(Records drawn from a dataset)
========

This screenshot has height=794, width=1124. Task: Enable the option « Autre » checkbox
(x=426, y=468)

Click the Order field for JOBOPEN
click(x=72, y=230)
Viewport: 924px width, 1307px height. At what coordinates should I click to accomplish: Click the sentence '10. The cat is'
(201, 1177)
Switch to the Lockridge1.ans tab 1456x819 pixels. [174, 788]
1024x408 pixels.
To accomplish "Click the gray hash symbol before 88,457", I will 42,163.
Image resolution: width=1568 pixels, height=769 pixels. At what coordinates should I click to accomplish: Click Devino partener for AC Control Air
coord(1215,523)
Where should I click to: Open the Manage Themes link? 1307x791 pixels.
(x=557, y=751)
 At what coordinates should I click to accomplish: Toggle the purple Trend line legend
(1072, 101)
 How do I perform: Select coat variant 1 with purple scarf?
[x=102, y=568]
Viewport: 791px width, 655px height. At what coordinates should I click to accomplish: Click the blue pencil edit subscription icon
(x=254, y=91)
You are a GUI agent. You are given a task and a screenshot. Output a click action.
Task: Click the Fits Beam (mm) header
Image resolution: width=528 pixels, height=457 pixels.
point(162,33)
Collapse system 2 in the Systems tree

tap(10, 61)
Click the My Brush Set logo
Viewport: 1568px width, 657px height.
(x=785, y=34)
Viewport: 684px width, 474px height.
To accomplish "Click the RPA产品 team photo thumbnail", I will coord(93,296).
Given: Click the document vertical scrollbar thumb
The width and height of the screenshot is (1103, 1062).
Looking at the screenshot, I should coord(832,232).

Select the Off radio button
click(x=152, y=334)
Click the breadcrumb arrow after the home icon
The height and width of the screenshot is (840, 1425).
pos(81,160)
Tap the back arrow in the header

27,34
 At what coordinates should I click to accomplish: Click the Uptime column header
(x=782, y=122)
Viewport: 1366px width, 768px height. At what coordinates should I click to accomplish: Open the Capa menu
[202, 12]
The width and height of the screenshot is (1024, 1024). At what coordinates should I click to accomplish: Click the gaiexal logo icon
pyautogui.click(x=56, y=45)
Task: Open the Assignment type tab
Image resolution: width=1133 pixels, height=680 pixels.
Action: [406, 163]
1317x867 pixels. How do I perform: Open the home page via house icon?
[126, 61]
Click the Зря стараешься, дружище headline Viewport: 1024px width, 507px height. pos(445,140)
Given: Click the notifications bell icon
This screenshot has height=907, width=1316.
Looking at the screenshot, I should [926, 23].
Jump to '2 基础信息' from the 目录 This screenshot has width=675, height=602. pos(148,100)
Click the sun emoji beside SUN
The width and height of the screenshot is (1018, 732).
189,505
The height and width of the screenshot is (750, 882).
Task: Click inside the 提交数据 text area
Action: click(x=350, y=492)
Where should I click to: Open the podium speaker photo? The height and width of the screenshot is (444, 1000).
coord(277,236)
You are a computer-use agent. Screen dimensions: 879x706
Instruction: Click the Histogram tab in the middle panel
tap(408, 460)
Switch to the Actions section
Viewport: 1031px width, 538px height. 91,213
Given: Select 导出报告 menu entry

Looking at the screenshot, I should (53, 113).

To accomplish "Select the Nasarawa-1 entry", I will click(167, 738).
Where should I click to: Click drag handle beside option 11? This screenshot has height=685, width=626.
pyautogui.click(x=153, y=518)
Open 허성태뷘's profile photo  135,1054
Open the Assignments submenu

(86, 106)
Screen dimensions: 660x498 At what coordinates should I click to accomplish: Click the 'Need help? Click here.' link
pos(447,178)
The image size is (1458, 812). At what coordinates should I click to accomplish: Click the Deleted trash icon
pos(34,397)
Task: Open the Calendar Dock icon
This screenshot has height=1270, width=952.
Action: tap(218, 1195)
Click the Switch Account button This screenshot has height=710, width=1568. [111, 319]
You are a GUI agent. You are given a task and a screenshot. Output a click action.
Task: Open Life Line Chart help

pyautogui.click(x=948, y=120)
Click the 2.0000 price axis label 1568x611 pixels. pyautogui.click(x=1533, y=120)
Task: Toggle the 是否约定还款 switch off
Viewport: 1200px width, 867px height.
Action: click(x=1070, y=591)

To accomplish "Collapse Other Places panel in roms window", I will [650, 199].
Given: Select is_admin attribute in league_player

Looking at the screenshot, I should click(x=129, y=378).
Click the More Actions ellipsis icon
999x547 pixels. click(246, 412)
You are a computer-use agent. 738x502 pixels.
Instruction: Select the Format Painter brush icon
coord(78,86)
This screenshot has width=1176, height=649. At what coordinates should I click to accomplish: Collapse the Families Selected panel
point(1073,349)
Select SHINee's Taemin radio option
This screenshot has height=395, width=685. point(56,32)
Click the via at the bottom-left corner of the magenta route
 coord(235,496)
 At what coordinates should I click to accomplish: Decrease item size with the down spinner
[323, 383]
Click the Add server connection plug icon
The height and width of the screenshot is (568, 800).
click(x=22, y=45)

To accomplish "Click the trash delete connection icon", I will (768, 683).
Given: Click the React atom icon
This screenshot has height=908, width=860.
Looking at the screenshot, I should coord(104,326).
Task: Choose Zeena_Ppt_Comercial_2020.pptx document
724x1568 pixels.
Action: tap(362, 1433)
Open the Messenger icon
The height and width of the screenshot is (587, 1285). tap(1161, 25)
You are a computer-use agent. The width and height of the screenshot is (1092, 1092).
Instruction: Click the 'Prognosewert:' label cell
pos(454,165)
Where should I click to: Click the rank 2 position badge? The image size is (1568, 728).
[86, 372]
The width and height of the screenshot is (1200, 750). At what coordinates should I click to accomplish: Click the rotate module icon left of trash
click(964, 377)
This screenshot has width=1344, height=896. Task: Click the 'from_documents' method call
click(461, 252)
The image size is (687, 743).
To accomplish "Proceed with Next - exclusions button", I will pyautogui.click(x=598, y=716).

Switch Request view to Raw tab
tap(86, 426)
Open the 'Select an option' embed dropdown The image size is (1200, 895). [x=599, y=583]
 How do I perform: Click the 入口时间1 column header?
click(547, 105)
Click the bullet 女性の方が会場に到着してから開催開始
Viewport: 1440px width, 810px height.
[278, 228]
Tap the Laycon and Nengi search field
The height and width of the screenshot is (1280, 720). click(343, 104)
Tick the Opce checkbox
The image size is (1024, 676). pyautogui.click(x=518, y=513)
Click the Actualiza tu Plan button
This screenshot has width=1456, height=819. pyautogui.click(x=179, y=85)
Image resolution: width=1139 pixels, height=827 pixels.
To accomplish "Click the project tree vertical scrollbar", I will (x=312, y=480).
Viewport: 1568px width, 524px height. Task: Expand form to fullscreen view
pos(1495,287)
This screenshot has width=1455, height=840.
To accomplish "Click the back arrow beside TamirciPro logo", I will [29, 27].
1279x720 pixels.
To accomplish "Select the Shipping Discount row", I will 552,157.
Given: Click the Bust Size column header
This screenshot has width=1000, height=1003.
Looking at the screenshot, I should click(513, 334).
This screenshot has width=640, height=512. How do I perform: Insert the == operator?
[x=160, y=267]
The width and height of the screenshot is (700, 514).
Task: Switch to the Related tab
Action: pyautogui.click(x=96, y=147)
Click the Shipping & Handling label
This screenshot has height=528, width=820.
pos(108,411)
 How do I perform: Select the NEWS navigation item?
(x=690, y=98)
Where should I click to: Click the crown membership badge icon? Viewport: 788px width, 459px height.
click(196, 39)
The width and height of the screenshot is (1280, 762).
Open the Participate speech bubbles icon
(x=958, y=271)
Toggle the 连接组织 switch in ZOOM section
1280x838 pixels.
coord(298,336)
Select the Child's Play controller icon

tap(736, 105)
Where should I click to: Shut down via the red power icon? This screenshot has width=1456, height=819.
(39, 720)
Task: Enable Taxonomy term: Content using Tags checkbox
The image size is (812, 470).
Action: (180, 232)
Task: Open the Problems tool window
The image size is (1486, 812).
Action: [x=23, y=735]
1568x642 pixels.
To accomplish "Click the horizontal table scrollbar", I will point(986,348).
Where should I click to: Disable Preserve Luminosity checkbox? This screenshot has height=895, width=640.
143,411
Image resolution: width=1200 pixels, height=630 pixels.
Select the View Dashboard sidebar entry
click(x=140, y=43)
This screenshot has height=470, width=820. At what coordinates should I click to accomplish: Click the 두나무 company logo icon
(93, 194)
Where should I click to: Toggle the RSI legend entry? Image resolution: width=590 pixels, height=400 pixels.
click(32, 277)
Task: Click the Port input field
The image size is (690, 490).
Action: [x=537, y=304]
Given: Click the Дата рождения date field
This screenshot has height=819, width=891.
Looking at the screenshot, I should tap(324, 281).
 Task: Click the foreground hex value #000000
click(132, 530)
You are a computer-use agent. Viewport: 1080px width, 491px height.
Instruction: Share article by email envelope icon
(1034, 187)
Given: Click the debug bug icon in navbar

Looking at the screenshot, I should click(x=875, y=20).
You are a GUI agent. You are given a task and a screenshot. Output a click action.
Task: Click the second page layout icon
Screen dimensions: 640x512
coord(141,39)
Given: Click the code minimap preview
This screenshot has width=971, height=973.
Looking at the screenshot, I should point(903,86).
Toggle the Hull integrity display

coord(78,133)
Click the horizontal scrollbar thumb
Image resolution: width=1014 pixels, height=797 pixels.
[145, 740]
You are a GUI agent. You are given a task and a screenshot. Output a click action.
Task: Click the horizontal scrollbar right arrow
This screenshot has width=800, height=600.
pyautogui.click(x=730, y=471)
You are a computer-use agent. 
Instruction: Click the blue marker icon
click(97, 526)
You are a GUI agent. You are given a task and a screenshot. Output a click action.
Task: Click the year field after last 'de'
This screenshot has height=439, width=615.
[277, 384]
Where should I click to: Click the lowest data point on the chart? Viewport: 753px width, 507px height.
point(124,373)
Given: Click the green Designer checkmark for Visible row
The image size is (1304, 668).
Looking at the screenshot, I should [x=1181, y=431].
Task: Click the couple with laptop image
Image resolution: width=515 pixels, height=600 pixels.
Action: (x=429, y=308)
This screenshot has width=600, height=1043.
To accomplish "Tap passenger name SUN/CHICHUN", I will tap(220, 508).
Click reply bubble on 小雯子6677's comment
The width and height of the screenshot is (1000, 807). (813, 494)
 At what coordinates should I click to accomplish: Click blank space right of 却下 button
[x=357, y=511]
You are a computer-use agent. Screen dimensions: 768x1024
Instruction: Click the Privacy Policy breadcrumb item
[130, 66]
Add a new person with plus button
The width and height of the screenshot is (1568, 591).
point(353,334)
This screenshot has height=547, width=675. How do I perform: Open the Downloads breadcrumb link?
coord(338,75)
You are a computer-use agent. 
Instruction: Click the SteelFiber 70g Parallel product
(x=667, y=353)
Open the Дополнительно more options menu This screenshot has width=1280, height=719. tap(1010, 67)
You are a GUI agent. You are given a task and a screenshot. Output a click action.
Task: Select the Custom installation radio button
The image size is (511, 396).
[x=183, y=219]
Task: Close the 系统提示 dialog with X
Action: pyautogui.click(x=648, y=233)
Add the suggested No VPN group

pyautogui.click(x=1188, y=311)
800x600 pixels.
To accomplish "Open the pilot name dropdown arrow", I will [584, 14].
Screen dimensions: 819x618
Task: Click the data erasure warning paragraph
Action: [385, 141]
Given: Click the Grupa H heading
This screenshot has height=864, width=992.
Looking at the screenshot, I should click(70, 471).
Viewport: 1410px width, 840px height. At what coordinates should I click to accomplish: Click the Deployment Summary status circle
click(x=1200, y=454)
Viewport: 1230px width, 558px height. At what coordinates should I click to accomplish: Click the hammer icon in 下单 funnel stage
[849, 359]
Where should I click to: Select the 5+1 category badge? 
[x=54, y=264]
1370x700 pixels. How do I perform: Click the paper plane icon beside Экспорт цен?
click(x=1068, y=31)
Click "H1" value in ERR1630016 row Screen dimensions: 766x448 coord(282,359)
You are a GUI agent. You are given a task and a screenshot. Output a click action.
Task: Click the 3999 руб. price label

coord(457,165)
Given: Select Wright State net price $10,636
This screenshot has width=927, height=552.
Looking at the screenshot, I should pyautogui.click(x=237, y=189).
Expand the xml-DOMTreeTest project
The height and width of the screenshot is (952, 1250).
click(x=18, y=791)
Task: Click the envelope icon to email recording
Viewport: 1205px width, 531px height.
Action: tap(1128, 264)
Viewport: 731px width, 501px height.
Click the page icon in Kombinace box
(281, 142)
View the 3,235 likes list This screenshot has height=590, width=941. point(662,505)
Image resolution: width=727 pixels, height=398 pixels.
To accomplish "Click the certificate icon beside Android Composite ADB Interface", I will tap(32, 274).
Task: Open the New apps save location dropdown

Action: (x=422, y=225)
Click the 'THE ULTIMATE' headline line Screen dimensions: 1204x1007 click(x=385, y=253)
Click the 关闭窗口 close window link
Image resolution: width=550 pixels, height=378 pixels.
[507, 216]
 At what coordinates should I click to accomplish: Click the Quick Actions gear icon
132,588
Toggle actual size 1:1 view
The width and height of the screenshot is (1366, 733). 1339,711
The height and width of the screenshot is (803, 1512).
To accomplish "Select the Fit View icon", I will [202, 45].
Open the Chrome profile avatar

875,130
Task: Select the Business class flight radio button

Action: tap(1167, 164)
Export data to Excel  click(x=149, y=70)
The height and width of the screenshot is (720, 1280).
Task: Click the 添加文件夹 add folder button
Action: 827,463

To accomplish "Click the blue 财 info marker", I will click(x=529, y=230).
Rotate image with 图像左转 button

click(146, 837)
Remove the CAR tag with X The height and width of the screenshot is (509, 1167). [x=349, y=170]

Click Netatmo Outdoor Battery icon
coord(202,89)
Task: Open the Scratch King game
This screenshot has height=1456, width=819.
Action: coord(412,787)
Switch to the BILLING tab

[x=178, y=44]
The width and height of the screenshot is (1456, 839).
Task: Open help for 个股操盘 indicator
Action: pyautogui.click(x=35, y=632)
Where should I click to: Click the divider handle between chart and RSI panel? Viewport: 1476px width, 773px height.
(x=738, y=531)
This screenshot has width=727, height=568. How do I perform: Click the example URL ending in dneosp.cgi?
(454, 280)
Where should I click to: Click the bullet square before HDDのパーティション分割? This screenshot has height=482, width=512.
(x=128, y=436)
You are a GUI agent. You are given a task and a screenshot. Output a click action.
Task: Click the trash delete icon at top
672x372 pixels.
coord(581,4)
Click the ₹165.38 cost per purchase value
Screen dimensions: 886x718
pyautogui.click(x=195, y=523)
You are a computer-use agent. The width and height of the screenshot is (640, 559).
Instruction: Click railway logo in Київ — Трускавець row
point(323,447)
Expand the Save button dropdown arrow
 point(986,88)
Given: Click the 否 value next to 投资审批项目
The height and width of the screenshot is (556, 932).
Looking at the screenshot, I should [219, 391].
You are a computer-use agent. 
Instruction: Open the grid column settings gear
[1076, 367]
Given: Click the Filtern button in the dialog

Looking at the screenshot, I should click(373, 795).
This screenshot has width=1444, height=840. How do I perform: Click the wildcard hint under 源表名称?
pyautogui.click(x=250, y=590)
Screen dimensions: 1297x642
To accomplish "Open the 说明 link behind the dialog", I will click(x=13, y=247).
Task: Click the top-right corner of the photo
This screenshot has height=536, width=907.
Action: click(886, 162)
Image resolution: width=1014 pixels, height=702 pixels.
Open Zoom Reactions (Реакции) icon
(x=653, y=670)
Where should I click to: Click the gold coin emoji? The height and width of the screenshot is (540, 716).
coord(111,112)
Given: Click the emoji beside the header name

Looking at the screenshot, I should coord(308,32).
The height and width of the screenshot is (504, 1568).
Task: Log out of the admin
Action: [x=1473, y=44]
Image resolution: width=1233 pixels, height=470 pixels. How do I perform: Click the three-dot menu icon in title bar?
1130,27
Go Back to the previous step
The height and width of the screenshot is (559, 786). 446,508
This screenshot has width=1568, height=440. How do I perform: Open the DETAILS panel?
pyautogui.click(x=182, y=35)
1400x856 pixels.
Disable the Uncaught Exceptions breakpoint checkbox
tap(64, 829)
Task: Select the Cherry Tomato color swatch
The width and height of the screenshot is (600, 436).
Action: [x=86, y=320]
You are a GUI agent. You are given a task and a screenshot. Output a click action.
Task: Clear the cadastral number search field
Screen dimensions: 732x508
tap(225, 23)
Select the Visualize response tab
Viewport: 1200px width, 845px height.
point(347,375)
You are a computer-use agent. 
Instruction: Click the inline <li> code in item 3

========

» **Required work**
Whenever a line of the data contains "code", it counts; state how many such lines there are, with nothing added.

» **Finished task**
2